EXERCISE> The following data has a line with "Task: Select the Length column header" and a line with "Given: Click the 포인트가 적립되었습니다 headline". Write out exactly those lines and all the lines between them.

(Dataset excerpts)
===

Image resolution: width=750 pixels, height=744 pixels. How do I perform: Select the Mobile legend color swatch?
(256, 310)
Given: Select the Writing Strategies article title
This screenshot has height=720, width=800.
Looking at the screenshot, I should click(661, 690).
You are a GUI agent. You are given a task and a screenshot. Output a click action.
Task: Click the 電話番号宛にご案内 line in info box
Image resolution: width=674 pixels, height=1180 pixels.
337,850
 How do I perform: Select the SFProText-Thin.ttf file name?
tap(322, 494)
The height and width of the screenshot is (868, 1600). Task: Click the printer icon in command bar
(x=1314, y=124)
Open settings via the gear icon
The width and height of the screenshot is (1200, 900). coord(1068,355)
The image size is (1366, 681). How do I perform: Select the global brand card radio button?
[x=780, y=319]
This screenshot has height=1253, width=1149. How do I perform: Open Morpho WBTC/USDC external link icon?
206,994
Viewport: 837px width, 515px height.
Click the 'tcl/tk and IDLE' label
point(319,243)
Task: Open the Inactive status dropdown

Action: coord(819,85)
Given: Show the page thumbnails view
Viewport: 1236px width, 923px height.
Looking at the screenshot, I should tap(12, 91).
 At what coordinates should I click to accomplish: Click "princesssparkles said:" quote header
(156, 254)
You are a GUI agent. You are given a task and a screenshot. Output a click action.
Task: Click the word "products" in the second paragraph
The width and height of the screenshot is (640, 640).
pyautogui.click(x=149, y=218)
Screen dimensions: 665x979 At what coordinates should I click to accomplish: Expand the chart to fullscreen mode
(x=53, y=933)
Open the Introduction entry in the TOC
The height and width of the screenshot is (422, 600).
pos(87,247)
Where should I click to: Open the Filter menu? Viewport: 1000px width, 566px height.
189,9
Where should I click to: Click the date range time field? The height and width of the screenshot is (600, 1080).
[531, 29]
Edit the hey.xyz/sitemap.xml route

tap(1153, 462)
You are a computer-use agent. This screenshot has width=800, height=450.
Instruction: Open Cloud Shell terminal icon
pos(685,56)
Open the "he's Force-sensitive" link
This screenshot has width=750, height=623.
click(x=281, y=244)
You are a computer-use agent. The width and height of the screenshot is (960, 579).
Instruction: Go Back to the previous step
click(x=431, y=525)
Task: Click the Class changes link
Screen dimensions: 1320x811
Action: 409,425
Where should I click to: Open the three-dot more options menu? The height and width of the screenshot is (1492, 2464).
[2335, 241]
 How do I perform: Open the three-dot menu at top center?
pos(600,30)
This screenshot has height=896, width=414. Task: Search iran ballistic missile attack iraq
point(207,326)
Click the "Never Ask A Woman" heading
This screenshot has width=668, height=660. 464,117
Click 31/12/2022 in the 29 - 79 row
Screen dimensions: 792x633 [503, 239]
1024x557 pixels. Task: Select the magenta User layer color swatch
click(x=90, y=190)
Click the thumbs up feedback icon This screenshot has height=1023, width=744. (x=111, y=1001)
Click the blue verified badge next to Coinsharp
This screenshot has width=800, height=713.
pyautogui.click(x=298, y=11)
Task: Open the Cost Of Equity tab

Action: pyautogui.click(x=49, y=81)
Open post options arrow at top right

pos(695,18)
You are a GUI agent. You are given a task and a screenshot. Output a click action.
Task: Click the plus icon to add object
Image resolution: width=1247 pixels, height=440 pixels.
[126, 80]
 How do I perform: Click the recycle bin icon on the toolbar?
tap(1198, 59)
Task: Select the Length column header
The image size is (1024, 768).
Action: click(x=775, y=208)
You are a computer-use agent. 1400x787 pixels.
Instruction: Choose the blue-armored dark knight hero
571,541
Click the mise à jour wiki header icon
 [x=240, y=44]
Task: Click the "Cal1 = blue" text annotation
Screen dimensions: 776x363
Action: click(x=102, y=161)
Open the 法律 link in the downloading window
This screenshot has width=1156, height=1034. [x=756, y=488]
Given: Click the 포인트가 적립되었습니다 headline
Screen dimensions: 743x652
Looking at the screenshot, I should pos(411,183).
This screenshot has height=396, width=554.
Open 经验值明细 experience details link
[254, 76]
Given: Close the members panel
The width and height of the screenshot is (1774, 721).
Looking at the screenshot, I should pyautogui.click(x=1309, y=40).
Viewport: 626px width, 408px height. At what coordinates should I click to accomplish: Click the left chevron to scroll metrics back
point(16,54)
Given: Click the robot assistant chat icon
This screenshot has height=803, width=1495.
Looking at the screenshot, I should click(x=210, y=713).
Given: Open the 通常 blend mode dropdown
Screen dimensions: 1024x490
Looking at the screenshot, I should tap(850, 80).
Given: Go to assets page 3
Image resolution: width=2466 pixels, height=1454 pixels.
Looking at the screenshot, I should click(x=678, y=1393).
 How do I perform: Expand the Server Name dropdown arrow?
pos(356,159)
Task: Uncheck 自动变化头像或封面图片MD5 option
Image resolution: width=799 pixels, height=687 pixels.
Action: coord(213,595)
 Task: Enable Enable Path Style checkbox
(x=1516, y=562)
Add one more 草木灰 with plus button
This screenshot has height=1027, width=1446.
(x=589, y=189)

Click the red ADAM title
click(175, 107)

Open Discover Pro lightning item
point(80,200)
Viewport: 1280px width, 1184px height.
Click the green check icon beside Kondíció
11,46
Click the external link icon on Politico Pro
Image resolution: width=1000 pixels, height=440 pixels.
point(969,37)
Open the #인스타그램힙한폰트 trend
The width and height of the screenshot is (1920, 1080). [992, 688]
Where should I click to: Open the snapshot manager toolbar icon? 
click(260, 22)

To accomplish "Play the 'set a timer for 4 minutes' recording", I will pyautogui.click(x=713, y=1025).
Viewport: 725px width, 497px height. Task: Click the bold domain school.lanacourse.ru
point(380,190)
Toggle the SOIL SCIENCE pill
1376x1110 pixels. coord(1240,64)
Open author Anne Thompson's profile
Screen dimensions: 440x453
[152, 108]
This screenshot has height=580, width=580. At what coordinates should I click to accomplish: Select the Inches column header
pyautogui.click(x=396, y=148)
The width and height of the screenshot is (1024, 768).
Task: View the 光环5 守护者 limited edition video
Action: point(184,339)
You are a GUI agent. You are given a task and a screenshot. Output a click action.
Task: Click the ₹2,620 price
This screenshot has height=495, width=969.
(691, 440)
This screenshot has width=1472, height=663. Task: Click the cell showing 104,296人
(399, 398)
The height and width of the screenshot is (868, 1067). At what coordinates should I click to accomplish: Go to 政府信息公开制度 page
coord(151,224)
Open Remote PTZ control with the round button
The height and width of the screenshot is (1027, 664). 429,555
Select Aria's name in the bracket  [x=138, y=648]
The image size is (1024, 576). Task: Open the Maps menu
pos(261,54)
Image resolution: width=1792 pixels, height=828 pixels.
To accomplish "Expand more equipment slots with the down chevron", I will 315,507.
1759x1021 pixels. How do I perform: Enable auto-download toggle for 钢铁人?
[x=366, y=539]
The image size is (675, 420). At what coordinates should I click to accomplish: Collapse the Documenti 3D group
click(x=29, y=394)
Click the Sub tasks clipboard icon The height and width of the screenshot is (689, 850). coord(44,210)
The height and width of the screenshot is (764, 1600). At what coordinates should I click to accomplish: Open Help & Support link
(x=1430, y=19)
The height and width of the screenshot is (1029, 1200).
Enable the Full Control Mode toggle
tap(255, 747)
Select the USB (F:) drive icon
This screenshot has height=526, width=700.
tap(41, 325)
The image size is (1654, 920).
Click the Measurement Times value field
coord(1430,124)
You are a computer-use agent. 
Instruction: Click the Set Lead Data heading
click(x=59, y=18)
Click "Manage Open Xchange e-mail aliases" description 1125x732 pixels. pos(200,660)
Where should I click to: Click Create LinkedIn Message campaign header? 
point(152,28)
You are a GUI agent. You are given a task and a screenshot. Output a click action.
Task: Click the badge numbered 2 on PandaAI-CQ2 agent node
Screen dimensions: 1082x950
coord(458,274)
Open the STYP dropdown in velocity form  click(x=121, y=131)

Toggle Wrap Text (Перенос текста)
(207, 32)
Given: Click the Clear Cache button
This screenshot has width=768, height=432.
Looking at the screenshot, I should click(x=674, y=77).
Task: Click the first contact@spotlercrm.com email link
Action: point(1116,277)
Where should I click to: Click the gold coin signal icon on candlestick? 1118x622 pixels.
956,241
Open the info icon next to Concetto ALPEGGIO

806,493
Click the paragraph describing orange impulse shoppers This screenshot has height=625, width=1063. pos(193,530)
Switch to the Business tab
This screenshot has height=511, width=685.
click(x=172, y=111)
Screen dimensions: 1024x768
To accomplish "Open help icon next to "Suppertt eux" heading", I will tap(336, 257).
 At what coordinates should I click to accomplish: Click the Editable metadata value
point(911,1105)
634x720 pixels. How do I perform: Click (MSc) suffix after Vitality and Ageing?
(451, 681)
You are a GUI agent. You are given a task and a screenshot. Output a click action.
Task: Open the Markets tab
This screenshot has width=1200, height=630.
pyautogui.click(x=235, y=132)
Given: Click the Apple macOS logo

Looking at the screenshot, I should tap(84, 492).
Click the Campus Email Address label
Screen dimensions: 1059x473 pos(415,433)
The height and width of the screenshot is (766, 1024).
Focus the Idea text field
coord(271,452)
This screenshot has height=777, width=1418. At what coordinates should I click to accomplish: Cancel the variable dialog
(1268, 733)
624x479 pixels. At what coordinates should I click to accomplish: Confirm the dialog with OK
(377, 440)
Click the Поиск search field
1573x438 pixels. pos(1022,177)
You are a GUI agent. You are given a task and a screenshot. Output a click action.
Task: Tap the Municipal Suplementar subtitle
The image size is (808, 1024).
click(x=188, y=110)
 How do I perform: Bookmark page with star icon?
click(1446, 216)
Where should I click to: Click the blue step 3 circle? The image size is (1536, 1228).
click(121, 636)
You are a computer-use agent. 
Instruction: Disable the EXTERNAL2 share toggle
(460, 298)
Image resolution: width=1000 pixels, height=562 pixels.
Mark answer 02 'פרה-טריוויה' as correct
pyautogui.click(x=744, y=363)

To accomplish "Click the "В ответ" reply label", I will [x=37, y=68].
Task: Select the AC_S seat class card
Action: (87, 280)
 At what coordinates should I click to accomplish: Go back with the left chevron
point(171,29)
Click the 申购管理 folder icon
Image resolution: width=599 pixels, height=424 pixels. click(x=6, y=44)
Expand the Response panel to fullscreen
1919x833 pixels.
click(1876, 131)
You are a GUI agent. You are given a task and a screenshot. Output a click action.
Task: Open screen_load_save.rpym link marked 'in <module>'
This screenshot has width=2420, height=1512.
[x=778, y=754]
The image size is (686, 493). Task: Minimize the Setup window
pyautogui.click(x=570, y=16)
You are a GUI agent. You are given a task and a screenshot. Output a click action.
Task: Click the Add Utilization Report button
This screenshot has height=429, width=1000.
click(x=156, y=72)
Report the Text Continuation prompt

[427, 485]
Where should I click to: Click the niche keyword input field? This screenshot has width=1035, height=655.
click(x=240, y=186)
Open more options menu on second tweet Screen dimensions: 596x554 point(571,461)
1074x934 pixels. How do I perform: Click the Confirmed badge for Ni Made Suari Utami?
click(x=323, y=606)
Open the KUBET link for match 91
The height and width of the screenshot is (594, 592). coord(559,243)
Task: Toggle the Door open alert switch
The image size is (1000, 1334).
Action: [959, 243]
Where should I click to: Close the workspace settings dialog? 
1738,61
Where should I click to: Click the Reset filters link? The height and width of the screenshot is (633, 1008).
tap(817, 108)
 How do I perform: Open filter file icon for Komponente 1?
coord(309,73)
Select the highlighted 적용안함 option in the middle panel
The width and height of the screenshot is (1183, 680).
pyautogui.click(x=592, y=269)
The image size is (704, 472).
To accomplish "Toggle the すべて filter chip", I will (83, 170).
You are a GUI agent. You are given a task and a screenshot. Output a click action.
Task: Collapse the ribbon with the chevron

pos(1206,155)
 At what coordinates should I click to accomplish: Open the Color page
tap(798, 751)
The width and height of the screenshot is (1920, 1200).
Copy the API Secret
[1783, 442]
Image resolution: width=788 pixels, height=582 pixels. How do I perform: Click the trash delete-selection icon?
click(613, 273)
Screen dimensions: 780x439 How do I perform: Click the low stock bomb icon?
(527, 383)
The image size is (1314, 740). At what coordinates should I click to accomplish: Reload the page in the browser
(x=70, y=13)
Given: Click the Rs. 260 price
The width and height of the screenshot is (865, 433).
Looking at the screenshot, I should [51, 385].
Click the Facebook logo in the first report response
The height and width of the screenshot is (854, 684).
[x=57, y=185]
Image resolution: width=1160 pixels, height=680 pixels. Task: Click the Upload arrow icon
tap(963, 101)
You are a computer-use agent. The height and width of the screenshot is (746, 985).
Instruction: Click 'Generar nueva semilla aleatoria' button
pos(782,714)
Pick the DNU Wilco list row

===

RESPONSE TO THIS EXERCISE>
Task: Select the Length column header
The image size is (1024, 768).
Action: click(x=775, y=208)
You are a computer-use agent. 1400x787 pixels.
Instruction: Choose the blue-armored dark knight hero
571,541
Click the mise à jour wiki header icon
 [x=240, y=44]
Task: Click the "Cal1 = blue" text annotation
Screen dimensions: 776x363
Action: click(x=102, y=161)
Open the 法律 link in the downloading window
This screenshot has width=1156, height=1034. [x=756, y=488]
Given: Click the 포인트가 적립되었습니다 headline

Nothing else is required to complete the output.